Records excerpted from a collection
•••••
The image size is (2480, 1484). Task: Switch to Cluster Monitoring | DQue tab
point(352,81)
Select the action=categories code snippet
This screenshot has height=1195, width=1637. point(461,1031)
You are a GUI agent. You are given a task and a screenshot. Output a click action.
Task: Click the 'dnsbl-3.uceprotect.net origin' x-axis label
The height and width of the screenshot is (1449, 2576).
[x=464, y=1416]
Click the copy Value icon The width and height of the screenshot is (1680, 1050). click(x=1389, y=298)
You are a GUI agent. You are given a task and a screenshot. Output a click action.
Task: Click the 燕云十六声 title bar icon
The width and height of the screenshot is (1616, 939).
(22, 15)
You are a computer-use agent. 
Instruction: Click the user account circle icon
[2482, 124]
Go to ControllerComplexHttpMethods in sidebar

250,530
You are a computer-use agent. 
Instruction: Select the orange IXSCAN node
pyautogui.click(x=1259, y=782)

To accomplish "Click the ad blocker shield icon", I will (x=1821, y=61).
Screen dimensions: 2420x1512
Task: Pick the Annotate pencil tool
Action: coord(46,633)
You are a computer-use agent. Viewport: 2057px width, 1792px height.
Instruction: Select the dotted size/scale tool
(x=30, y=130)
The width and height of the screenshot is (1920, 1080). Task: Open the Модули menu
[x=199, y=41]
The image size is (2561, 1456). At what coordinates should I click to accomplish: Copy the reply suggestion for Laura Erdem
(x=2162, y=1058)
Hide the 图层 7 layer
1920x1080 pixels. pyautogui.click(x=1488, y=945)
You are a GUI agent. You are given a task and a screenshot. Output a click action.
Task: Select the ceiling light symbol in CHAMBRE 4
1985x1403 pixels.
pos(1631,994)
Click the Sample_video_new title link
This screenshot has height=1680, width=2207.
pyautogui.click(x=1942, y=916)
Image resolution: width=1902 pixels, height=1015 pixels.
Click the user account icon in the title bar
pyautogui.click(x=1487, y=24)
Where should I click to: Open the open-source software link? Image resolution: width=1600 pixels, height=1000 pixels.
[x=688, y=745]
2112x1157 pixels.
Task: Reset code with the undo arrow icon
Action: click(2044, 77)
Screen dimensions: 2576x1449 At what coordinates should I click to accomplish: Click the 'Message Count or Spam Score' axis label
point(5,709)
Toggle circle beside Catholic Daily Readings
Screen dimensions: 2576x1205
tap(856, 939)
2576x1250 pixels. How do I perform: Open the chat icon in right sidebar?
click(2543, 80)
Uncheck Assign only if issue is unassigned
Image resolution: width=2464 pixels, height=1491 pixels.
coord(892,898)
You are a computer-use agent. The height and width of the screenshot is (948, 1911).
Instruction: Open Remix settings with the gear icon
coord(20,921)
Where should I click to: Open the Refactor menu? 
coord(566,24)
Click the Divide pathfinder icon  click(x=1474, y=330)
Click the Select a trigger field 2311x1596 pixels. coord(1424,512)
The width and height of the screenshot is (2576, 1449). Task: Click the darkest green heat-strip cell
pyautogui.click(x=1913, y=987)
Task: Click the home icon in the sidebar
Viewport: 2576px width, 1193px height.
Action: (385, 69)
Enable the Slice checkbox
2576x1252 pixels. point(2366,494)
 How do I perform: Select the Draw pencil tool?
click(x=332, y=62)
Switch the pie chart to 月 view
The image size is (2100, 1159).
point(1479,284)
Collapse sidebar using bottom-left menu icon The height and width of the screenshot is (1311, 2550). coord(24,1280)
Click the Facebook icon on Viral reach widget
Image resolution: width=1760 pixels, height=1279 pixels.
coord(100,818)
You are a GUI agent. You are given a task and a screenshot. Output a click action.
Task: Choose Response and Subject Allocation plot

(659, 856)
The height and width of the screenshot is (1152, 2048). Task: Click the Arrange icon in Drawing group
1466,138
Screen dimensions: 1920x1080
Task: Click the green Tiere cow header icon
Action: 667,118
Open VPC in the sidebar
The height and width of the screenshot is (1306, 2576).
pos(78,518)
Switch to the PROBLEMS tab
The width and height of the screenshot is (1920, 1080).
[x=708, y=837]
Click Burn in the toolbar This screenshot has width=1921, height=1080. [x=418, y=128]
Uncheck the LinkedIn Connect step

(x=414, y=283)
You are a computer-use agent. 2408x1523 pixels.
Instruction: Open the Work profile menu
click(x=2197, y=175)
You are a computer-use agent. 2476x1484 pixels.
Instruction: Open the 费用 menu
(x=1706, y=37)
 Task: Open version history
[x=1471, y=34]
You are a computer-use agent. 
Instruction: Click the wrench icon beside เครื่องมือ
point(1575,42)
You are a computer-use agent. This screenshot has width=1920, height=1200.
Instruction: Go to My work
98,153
•••••
▸ **Requirement**:
Transcribe all the entries, keeping each one exactly as it is.

▸ **Response below**:
The image size is (2480, 1484). Task: Switch to Cluster Monitoring | DQue tab
point(352,81)
Select the action=categories code snippet
This screenshot has height=1195, width=1637. point(461,1031)
You are a GUI agent. You are given a task and a screenshot. Output a click action.
Task: Click the 'dnsbl-3.uceprotect.net origin' x-axis label
The height and width of the screenshot is (1449, 2576).
[x=464, y=1416]
Click the copy Value icon The width and height of the screenshot is (1680, 1050). click(x=1389, y=298)
You are a GUI agent. You are given a task and a screenshot. Output a click action.
Task: Click the 燕云十六声 title bar icon
The width and height of the screenshot is (1616, 939).
(22, 15)
You are a computer-use agent. 
Instruction: Click the user account circle icon
[2482, 124]
Go to ControllerComplexHttpMethods in sidebar

250,530
You are a computer-use agent. 
Instruction: Select the orange IXSCAN node
pyautogui.click(x=1259, y=782)

To accomplish "Click the ad blocker shield icon", I will (x=1821, y=61).
Screen dimensions: 2420x1512
Task: Pick the Annotate pencil tool
Action: coord(46,633)
You are a computer-use agent. Viewport: 2057px width, 1792px height.
Instruction: Select the dotted size/scale tool
(x=30, y=130)
The width and height of the screenshot is (1920, 1080). Task: Open the Модули menu
[x=199, y=41]
The image size is (2561, 1456). At what coordinates should I click to accomplish: Copy the reply suggestion for Laura Erdem
(x=2162, y=1058)
Hide the 图层 7 layer
1920x1080 pixels. pyautogui.click(x=1488, y=945)
You are a GUI agent. You are given a task and a screenshot. Output a click action.
Task: Select the ceiling light symbol in CHAMBRE 4
1985x1403 pixels.
pos(1631,994)
Click the Sample_video_new title link
This screenshot has height=1680, width=2207.
pyautogui.click(x=1942, y=916)
Image resolution: width=1902 pixels, height=1015 pixels.
Click the user account icon in the title bar
pyautogui.click(x=1487, y=24)
Where should I click to: Open the open-source software link? Image resolution: width=1600 pixels, height=1000 pixels.
[x=688, y=745]
2112x1157 pixels.
Task: Reset code with the undo arrow icon
Action: click(2044, 77)
Screen dimensions: 2576x1449 At what coordinates should I click to accomplish: Click the 'Message Count or Spam Score' axis label
point(5,709)
Toggle circle beside Catholic Daily Readings
Screen dimensions: 2576x1205
tap(856, 939)
2576x1250 pixels. How do I perform: Open the chat icon in right sidebar?
click(2543, 80)
Uncheck Assign only if issue is unassigned
Image resolution: width=2464 pixels, height=1491 pixels.
coord(892,898)
You are a computer-use agent. The height and width of the screenshot is (948, 1911).
Instruction: Open Remix settings with the gear icon
coord(20,921)
Where should I click to: Open the Refactor menu? 
coord(566,24)
Click the Divide pathfinder icon  click(x=1474, y=330)
Click the Select a trigger field 2311x1596 pixels. coord(1424,512)
The width and height of the screenshot is (2576, 1449). Task: Click the darkest green heat-strip cell
pyautogui.click(x=1913, y=987)
Task: Click the home icon in the sidebar
Viewport: 2576px width, 1193px height.
Action: (385, 69)
Enable the Slice checkbox
2576x1252 pixels. point(2366,494)
 How do I perform: Select the Draw pencil tool?
click(x=332, y=62)
Switch the pie chart to 月 view
The image size is (2100, 1159).
point(1479,284)
Collapse sidebar using bottom-left menu icon The height and width of the screenshot is (1311, 2550). coord(24,1280)
Click the Facebook icon on Viral reach widget
Image resolution: width=1760 pixels, height=1279 pixels.
coord(100,818)
You are a GUI agent. You are given a task and a screenshot. Output a click action.
Task: Choose Response and Subject Allocation plot

(659, 856)
The height and width of the screenshot is (1152, 2048). Task: Click the Arrange icon in Drawing group
1466,138
Screen dimensions: 1920x1080
Task: Click the green Tiere cow header icon
Action: 667,118
Open VPC in the sidebar
The height and width of the screenshot is (1306, 2576).
pos(78,518)
Switch to the PROBLEMS tab
The width and height of the screenshot is (1920, 1080).
[x=708, y=837]
Click Burn in the toolbar This screenshot has width=1921, height=1080. [x=418, y=128]
Uncheck the LinkedIn Connect step

(x=414, y=283)
You are a computer-use agent. 2408x1523 pixels.
Instruction: Open the Work profile menu
click(x=2197, y=175)
You are a computer-use agent. 2476x1484 pixels.
Instruction: Open the 费用 menu
(x=1706, y=37)
 Task: Open version history
[x=1471, y=34]
You are a computer-use agent. 
Instruction: Click the wrench icon beside เครื่องมือ
point(1575,42)
You are a computer-use agent. This screenshot has width=1920, height=1200.
Instruction: Go to My work
98,153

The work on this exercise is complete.